In the seventies I was lucky enough to see some photos from early advanced photo technology satellites.

  • Russians were building tons of tanks; and driving them out of the plant to be parked in fields, mile after mile, most never having guns installed. So much for the Red menace.
  • Chinese Peoples Army units were targeted, Millions strong and ready for action; except the million's had hundreds of guns!
  • Almost every Viet Nam MIA story was run down; I won't tell you what happened to any I heard about, but it wasn't the story of a Chuck Norris movie.
  • Same in Grenada. And Nicaragua. Did see some neat film of high altitude Gatling guns and 105mm cannons pinpointing a whole shitload of whoopass on some poor Cuban slobs that had no idea of what hit them.

Every time you hear the story, it changes a bit, and gets a little better. This happens with anything political. And like it or not our military is controlled by the political.

Do I believe that everyone took credit, even if it wasn't due for killing Bin Laden, Hell yais!

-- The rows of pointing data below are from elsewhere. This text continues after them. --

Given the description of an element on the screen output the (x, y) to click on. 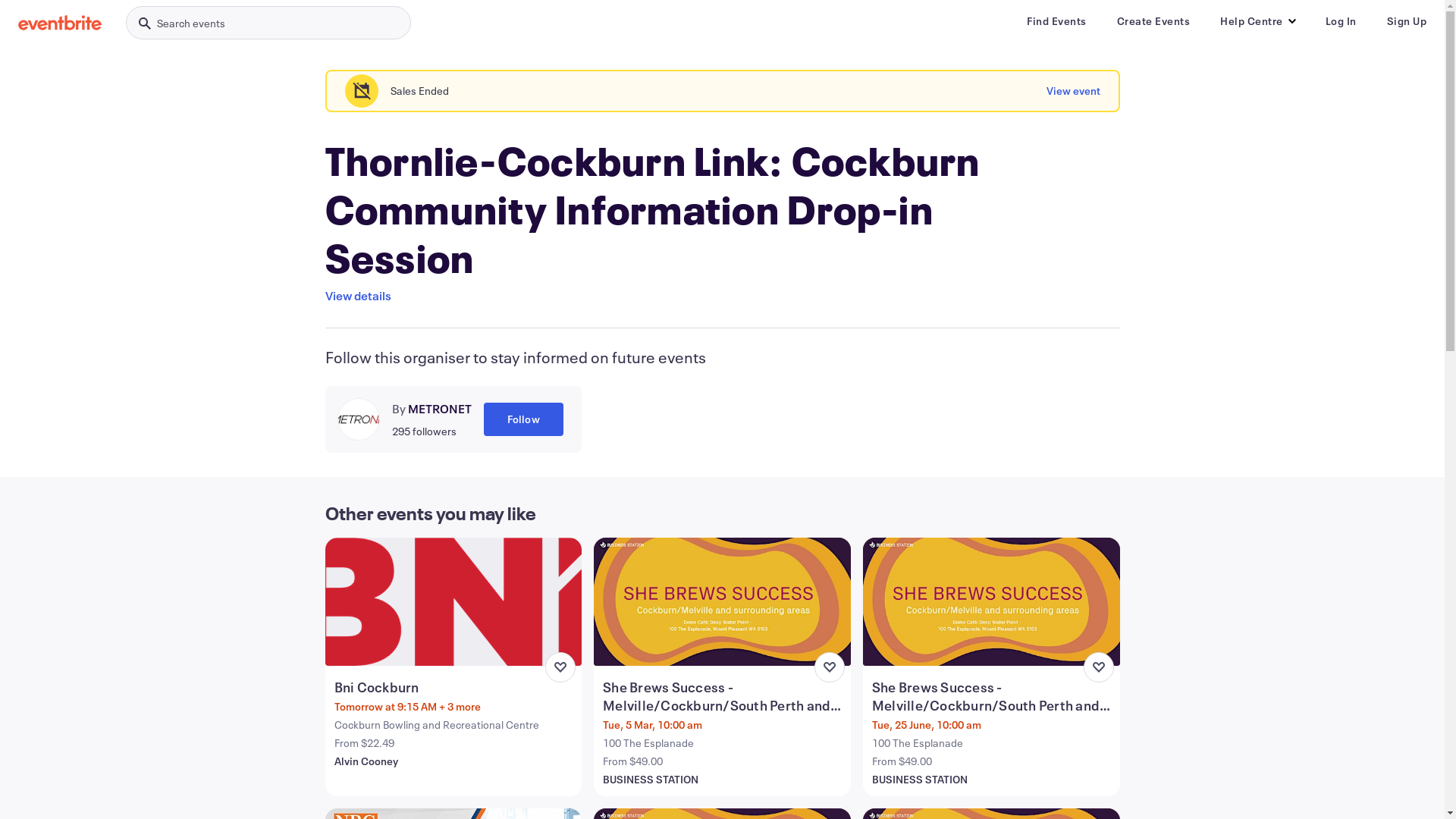
View details Element type: text (357, 295)
Eventbrite Element type: hover (59, 22)
Follow Element type: text (523, 419)
Find Events Element type: text (1056, 21)
Bni Cockburn Element type: text (454, 686)
Search events Element type: text (268, 22)
View event Element type: text (1073, 90)
Create Events Element type: text (1152, 21)
Log In Element type: text (1340, 21)
Sign Up Element type: text (1406, 21)
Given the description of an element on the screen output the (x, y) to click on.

Does that make this any different than anything before it? Hell no.

I knew someone who flew in the Army above the Ia Drang Valley. Divisional intelligence knew that the mountains in the area were peppered with tunnels, but they never passed it on to the pilots tasked with observing. So not only did Hal Moore know he was walking into a trap, his commanders suppressed or forgot to mention the vehicle that the NVA and the VC would use to take the fight to the Americans. Was this stupidity, arrogance, or intentionally trying to get the US in deeper? Same kind of situation as the Osama assassination.